QUESTÃO 1 – Após a leitura do texto, seria INCORRETO afirmar que:

a)    quando os portugueses chegaram ao Brasil, já existia uma língua falada pelos índios.
b)    uma língua é formada por várias palavras, inclusive estrangeiras.
c)    ao português falado no Brasil foram incorporadas diversas palavras originárias de vários povos.
d)    a maior parte dos nomes de cidades, rios e montanhas do Brasil são de origem indígena.
e)    palavras de origem inglesa não são aceitas na língua portuguesa por serem de origem muito diferente.

QUESTÃO 2 – O título “Gente de fora” faz referência:

a)    aos estrangeiros que visitam o Brasil e influenciam nossa sociedade.
b)    aos termos linguísticos estrangeiros que empregamos no português.
c)    às palavras portuguesas de nossa língua.
d)    aos termos linguísticos tipicamente brasileiros.
e)    a palavras que não encontramos no dicionário.

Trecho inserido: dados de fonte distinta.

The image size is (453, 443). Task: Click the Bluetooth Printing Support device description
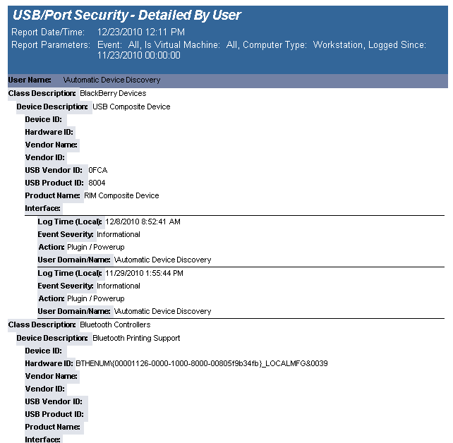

QUESTÃO 3 –Podemos afirmar que o texto lido pertence ao gênero:

a)    dissertativo.
b)    argumentativo.
c)    narrativo.
d)    descritivo.
e)    expositivo.

QUESTÃO 4 – O trecho retirado do texto que melhor resume como funciona uma língua é:

a)    “Uma língua não para nunca. Evolui sempre”. (linha 40)
b)    “querem fazer a língua parar num certo ponto”. (linha 41)
c)    “quem não escreve como eles está errado”. (linha 45 e 46)
d)    “A língua variou muito, sobretudo aqui na cidade nova”. (linha 47 e 48)
e)    “Nesta cidade se fala mais direito do que na cidade velha”. (linha 58)

QUESTÃO 5 – O texto faz distinção entre duas cidades distintas, a “cidade velha” e a “cidade nova”. Sobre essas duas cidades, não é correto afirmar que:

a)    a cidade velha faz referência ao local onde estão as palavras antigas.
b)    a cidade nova é onde se encontra a língua mais próxima da que usamos.
c)    não há diferença entre a cidade nova e a cidade velha.
d)    na cidade velha não entram as palavras citadas por Dona Etimologia.
e)    na cidade nova existem palavras antigas e novas.